Processo Digital nº: XXXXX-33.2023.8.26.0053

Classe - Assunto Procedimento do Juizado Especial da Fazenda Pública - Sistema

Remuneratório e Benefícios

Requerente: Wilson Honorio

Requerido: Fazenda Pública do Estado de São Paulo e outro

Prioridade Idoso Tramitação prioritária

Juiz (a) de Direito: Dr (a). ANTONIO MARCELO CUNZOLO RIMOLA

Vistos.

Relatório dispensado na forma do art. 38 da Lei nº 9.099/95, de aplicação subsidiária a este procedimento, consoante art. 27 da Lei nº 12.153/09.

Fundamento e decido.

De proêmio, cumpre ressaltar que a prescrição do direito não se confunde com a prescrição das parcelas vencidas, que ocorre em cinco anos (Súmula nº 85 do Superior Tribunal de Justiça: "Nas relações jurídicas de trato sucessivo em que a Fazenda Pública figure como devedora, quando não tiver sido negado o próprio direito reclamado, a prescrição atinge apenas as prestações vencidas antes do quinquênio anterior à propositura da ação".
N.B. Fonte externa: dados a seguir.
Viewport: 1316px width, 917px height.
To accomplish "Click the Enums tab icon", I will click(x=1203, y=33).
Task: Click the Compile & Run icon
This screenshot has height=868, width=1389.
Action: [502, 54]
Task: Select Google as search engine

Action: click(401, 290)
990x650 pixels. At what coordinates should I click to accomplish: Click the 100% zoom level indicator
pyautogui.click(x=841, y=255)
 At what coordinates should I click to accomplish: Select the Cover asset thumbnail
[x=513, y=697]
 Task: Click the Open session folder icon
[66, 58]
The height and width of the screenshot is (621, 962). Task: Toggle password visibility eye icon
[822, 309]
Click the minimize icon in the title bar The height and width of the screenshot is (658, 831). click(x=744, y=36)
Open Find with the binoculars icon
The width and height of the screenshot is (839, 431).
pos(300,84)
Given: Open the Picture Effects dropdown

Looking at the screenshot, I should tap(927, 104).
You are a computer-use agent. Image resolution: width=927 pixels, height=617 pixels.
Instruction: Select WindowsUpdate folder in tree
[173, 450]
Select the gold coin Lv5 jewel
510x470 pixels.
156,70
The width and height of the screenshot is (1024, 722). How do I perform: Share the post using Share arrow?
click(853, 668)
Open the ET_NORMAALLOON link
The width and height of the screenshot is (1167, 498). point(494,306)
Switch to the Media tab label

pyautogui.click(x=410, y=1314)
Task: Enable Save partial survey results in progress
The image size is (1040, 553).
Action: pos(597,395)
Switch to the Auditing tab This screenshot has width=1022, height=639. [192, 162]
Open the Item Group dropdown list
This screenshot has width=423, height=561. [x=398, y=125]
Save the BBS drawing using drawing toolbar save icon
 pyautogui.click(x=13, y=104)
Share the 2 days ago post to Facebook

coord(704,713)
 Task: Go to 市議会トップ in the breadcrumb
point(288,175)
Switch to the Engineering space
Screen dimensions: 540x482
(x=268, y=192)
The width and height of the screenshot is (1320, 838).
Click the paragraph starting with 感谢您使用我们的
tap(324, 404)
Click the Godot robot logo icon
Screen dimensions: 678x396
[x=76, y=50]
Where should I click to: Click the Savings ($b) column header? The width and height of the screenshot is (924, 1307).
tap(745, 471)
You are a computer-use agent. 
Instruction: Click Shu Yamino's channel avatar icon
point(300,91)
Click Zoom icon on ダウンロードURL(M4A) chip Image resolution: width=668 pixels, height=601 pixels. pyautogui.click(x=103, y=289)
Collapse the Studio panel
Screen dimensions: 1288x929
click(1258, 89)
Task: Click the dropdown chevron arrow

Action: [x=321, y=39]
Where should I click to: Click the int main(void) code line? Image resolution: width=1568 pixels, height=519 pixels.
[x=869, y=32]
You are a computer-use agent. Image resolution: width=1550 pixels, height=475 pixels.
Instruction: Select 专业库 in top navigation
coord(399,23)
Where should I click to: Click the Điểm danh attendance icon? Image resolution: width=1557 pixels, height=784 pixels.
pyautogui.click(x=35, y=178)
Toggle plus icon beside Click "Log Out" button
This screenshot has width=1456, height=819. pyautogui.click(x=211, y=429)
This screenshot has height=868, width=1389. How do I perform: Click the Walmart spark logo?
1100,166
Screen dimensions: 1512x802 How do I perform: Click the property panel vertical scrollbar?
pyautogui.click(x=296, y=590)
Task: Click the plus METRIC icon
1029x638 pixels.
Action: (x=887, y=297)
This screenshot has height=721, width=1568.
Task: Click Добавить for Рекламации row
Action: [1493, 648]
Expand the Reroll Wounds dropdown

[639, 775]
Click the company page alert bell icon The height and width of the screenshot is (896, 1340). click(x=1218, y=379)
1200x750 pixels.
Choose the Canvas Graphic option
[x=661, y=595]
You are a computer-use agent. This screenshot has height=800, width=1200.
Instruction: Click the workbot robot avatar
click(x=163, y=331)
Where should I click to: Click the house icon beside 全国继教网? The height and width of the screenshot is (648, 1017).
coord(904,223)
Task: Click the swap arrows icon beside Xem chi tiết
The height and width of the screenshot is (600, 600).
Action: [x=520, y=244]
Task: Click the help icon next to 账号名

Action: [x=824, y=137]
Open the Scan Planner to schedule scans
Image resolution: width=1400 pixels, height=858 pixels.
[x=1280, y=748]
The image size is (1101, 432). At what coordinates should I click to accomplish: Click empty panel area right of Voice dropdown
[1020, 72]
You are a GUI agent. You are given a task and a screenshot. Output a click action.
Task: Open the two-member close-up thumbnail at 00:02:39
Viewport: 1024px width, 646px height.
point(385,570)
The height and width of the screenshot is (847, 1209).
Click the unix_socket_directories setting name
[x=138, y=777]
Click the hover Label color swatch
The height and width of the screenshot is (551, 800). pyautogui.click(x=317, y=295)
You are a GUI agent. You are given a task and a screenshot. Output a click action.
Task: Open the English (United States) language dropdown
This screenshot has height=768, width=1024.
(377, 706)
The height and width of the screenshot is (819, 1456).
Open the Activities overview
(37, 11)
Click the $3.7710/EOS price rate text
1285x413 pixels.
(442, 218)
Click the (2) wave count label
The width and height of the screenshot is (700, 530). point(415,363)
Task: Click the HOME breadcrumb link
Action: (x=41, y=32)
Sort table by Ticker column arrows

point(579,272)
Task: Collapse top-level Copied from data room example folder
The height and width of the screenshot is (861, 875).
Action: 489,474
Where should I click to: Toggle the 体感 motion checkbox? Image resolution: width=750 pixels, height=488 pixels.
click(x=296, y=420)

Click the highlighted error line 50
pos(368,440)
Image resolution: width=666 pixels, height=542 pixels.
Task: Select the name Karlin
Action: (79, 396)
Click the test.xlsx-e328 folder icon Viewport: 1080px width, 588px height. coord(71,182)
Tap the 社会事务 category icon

Cediço que a prescrição não atinge o direito de fundo, sem embargo da prescrição quinquenal que atinge as prestações vencidas. De rigor afastar, portanto, a preliminar arguida pela requerida porquanto não impede a análise da questão de mérito

Mérito apto a ser apreciado, ao que se o faz pelo julgamento antecipado da lide, nos termos do art. 355, inciso I do CPC, sendo desnecessária a produção de qualquer prova oral.

Trata-se de feito em que apresentada contestação, sendo certo que junto com ela deveriam vir os documentos comprobatórios da antítese sustentada. Seja por força da advertência contida na citação, seja pelo disposto no art. 434 do CPC/2015. Ou seja, decorre da própria lei a obrigação de juntar os documentos que comprovem a tese sustentada na contestação. Prejudicada eventual audiência.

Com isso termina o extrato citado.